TASK PROMPT
Report, in full, each line of the material below in which the string "computer" occurs.

SOURCE INFORMATION
***
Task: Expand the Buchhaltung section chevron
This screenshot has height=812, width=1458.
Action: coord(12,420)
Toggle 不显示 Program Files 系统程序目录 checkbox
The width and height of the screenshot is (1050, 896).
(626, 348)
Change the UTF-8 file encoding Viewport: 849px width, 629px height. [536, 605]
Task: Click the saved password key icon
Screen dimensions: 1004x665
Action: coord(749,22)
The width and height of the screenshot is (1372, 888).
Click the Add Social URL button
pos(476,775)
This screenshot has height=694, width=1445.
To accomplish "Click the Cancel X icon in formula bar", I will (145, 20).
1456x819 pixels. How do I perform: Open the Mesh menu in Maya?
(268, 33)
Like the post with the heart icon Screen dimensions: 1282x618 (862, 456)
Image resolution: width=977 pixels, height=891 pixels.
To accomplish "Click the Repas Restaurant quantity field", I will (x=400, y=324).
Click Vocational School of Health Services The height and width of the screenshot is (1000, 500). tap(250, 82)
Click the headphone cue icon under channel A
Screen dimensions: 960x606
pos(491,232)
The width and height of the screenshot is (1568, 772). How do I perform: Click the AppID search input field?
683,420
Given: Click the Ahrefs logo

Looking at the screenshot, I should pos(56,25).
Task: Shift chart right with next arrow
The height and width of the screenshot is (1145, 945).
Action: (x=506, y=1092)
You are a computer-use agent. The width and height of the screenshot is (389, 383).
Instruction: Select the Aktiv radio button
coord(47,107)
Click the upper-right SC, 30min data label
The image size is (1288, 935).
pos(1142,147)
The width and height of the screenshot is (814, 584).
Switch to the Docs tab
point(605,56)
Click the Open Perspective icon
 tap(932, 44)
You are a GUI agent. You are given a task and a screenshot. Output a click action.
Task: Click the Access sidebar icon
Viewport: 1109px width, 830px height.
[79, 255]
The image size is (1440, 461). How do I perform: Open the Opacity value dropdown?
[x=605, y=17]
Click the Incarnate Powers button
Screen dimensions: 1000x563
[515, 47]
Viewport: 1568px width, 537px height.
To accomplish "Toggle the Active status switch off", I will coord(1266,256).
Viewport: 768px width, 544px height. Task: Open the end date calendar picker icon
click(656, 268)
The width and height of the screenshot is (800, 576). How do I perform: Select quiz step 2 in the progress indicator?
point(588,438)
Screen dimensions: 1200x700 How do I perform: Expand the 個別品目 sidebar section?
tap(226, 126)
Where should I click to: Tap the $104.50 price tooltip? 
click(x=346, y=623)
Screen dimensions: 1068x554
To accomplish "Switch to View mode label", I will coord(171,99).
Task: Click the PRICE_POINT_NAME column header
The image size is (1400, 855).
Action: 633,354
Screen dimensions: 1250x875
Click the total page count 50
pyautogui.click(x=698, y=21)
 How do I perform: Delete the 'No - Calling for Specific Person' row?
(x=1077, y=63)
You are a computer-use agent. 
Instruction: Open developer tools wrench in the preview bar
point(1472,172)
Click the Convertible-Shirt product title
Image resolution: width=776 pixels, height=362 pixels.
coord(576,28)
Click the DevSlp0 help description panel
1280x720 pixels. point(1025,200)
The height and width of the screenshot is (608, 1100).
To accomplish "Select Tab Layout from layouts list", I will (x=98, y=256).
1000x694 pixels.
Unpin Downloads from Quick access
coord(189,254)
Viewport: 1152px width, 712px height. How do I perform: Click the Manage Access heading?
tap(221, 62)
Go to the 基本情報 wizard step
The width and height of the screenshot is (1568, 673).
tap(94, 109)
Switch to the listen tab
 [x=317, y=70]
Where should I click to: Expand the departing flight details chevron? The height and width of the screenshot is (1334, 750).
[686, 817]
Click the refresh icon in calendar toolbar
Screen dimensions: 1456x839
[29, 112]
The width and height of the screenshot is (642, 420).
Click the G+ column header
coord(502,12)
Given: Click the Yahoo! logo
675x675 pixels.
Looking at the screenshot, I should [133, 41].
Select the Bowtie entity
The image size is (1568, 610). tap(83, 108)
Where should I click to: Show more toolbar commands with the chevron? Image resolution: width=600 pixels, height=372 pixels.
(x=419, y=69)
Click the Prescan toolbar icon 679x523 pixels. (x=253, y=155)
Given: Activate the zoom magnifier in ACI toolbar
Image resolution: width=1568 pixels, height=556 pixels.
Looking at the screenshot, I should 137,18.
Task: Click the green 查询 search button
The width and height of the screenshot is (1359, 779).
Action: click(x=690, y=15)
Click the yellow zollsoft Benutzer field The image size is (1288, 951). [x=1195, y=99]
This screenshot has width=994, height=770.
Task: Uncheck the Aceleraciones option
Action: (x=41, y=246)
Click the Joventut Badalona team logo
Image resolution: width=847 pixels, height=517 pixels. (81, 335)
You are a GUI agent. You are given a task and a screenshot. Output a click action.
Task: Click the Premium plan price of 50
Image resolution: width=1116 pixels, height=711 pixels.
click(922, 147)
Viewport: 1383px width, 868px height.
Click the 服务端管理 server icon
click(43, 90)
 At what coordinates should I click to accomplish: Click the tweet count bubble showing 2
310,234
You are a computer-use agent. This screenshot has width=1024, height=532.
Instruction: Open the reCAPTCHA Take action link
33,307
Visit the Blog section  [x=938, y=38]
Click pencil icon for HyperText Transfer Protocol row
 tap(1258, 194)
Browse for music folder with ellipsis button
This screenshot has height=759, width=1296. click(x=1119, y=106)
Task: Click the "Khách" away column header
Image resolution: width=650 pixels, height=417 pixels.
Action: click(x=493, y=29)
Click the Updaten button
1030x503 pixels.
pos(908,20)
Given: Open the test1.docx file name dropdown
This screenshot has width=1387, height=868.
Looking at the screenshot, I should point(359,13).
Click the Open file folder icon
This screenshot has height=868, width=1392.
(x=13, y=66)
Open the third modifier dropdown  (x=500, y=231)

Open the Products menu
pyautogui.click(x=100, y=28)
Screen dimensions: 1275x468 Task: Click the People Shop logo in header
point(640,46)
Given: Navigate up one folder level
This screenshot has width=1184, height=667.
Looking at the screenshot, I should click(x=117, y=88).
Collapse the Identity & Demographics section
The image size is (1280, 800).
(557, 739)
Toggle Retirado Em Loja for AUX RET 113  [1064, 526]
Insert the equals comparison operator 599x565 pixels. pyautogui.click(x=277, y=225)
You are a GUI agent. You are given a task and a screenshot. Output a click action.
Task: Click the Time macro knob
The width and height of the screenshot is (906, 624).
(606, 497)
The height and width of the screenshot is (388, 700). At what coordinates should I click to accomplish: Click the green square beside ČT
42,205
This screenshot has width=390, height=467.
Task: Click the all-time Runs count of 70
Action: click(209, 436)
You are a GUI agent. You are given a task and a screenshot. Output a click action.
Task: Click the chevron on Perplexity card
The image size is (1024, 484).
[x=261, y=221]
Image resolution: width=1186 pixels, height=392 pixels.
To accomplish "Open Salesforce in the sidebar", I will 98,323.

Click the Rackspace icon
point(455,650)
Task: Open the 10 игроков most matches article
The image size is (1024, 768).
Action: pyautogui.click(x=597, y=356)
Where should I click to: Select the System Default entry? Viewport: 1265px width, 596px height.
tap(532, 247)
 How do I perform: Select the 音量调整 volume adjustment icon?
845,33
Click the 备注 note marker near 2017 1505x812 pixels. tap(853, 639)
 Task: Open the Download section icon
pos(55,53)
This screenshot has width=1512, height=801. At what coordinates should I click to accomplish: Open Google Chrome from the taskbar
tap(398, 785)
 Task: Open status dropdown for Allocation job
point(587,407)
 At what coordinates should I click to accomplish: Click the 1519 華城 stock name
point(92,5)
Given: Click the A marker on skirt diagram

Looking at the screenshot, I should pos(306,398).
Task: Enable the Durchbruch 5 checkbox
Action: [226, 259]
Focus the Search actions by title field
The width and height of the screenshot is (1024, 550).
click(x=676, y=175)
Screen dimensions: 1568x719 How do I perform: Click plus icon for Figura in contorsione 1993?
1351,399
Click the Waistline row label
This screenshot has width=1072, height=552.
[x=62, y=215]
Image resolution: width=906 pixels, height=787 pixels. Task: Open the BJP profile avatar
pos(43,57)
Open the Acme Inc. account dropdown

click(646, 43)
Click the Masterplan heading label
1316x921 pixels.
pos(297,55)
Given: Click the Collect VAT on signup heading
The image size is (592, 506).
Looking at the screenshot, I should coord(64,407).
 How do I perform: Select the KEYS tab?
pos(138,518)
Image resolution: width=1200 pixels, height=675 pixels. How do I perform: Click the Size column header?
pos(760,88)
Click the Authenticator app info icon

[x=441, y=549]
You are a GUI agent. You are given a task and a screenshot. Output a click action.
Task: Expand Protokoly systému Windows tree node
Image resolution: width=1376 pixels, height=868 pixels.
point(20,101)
***
ANSWER SPACE
You are a computer-use agent. The width and height of the screenshot is (389, 383).
You are a computer-use agent. 
You are a computer-use agent. This screenshot has width=1024, height=532.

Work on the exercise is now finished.